猫系男子の甘い誘惑
 ここまでずっと二人分の引き出物を持ってくれたくせに、そんなことを言って彼は視線をそらす。
 
 たぶん、互いに言いたいことがあるはずなのに口に出すのをためらっている――そんな空気が二人の間にはあった。

 ほどなくして、倫子の注文したモスコミュールと、佑真の頼んだ生ビールが二人の前に並べられる。

「お疲れ様でした」
「ありがと。佑真もね」

 かちんと触れ合わされるグラス。ライムの香りと炭酸の清涼感が、渇いた喉を心地よく潤してくれる。この店では辛みの強いジンジャーエールを使っているから、よりすっきりとした喉ごしを堪能することができた。

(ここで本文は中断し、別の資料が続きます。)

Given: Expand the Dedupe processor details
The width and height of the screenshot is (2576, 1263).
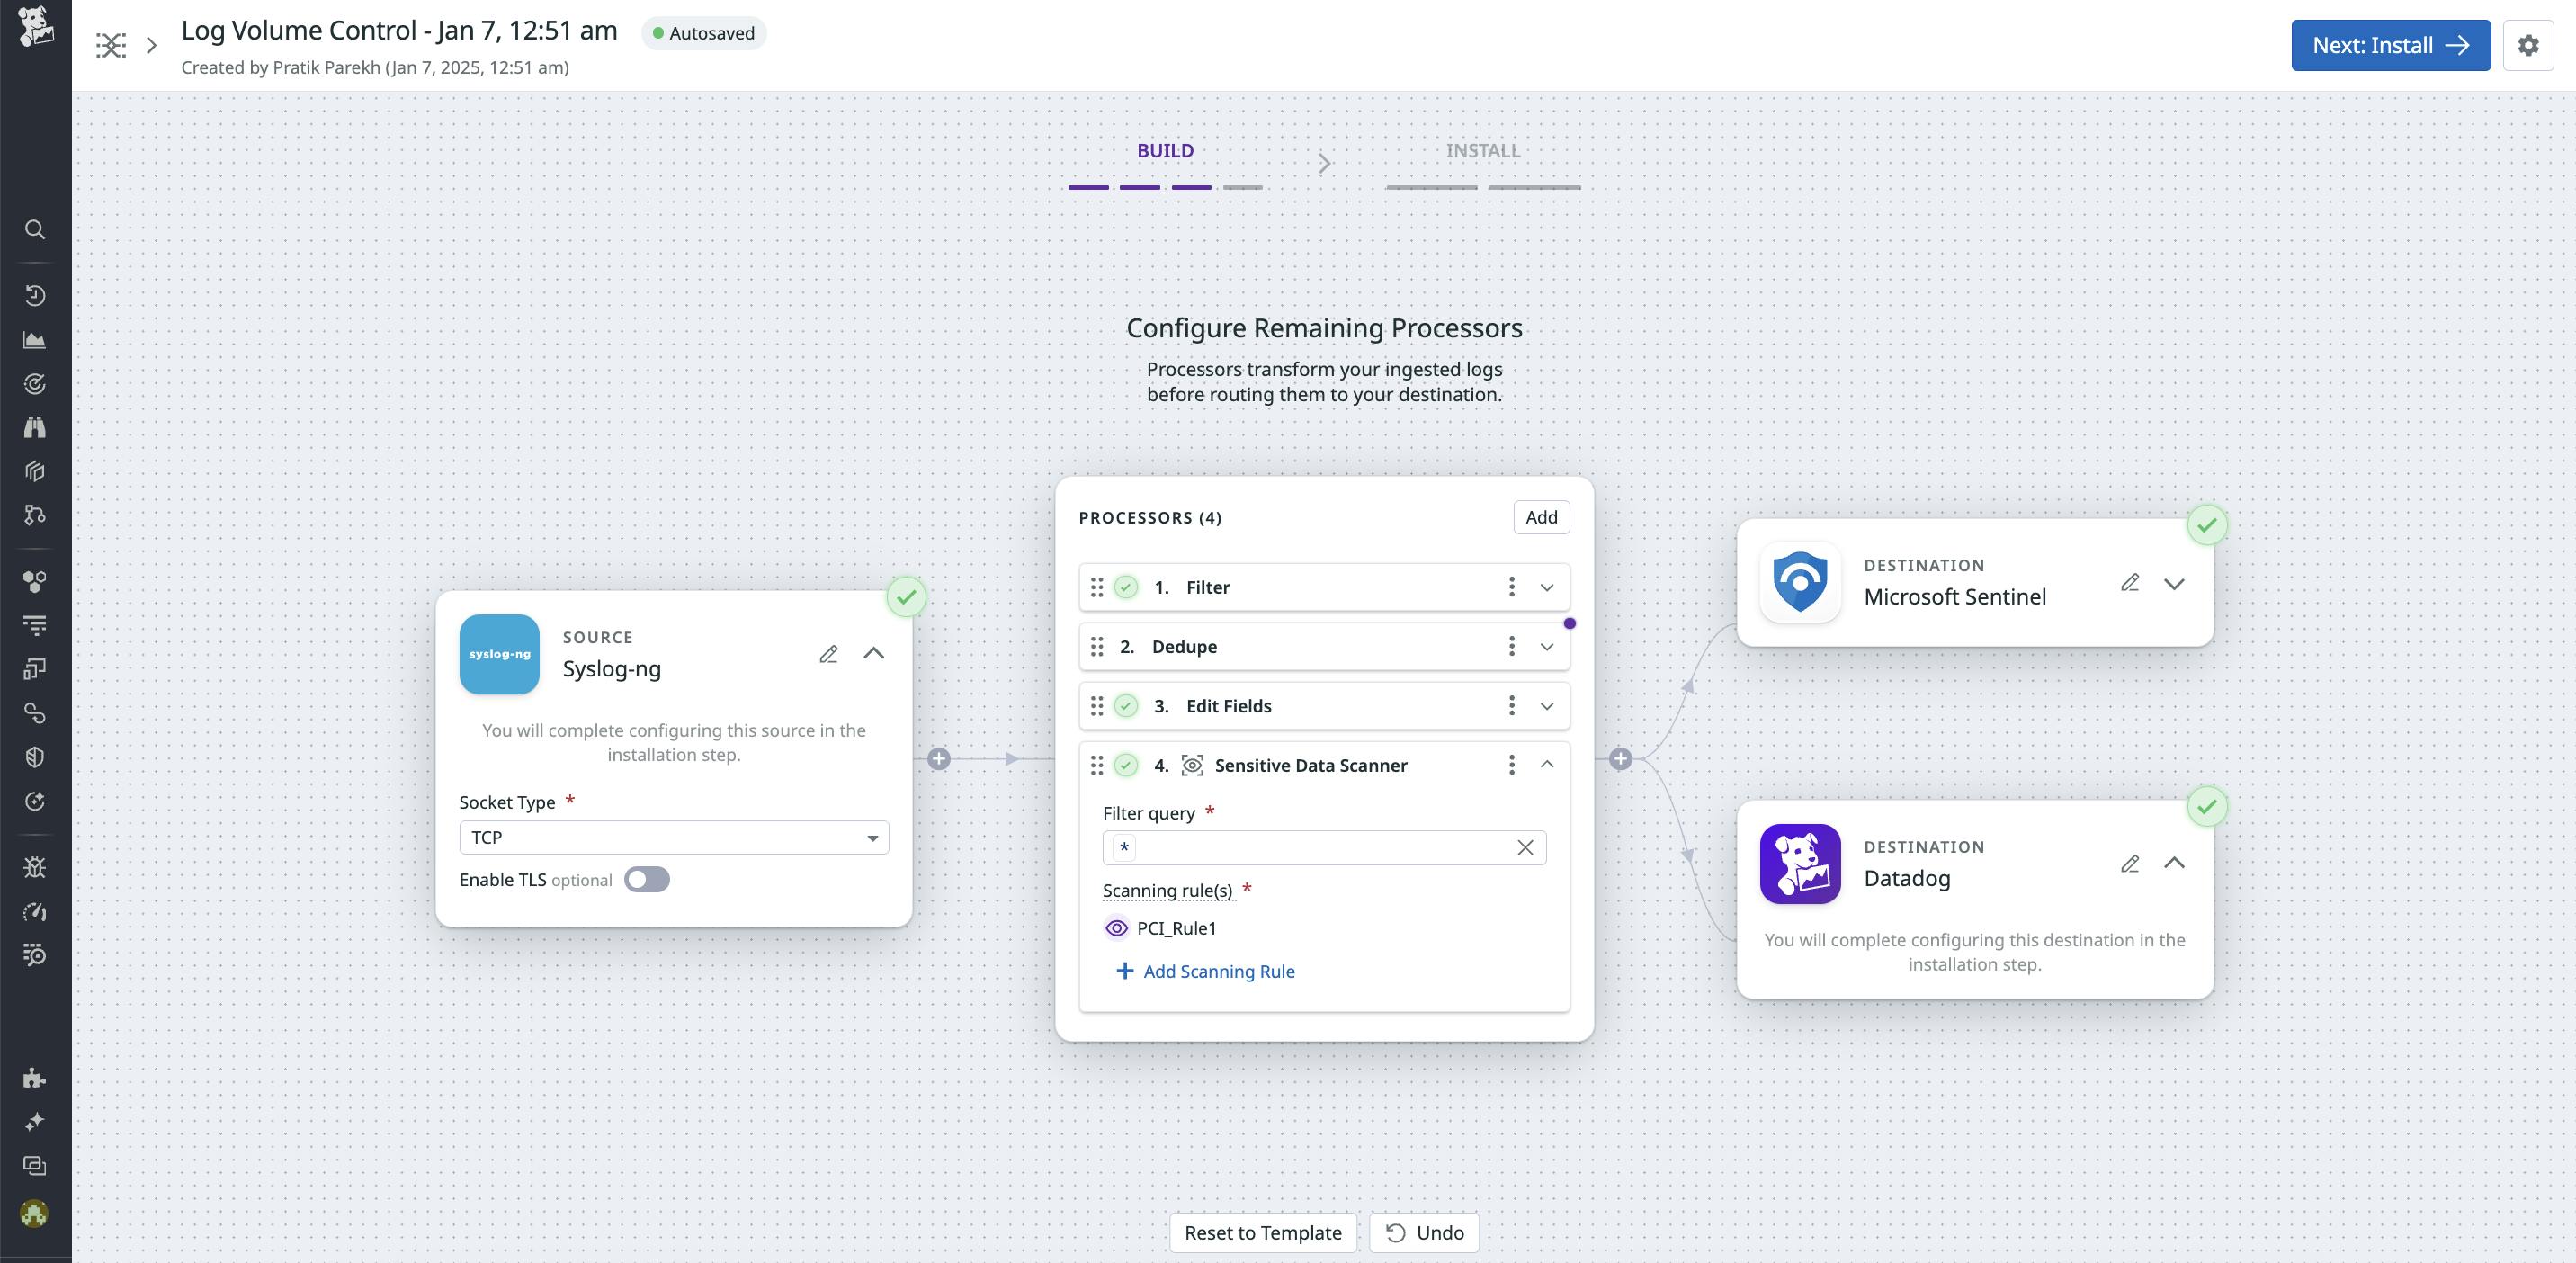Looking at the screenshot, I should (1546, 646).
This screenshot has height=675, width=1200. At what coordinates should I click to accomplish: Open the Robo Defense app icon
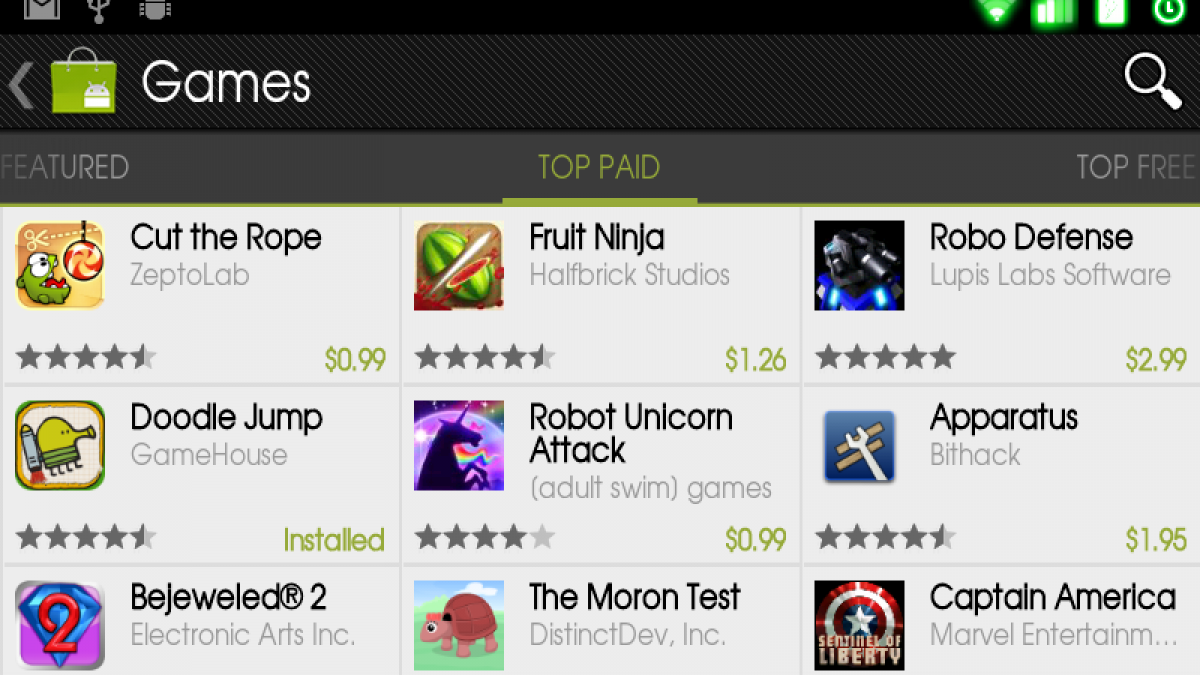859,266
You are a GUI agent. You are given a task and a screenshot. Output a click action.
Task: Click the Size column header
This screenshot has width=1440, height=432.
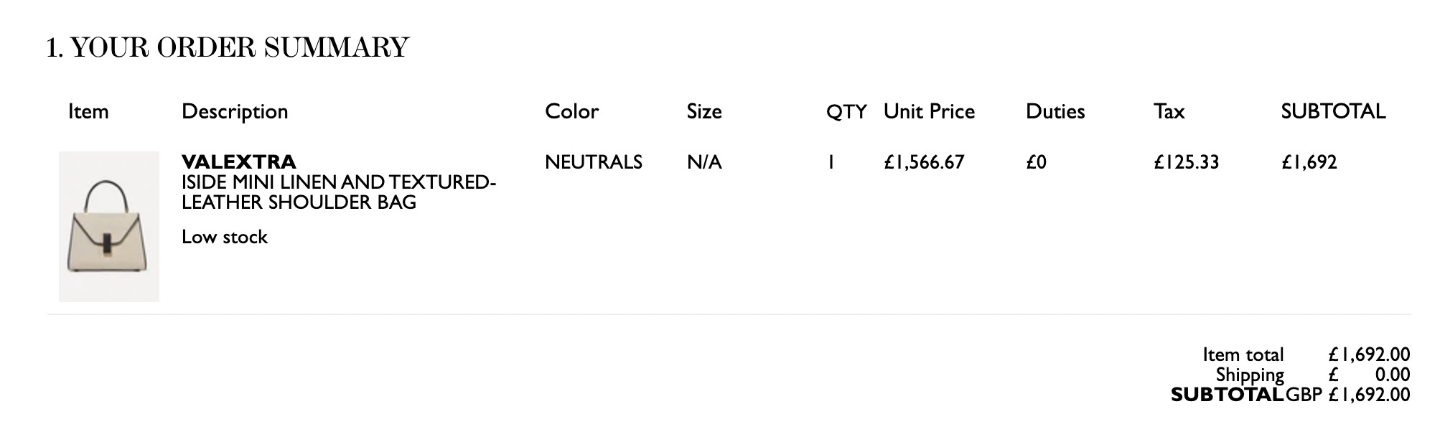704,112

(これで、終わり……終わってしまえば、意外と楽しかったかも)

 責任を取ると言っていた佑真とのつきあいは、今日で最後。彼は、十分以上に責任を果たしてくれた。

 話を持ちかけられた時、倫子が想定していたのとは少し異なる形だったけれど、こういう形でこの日を終えられるのであれば十分だ。

 グラスを空にして、目で合図する。心得顔のマスターがこちらへと歩み寄ってきた。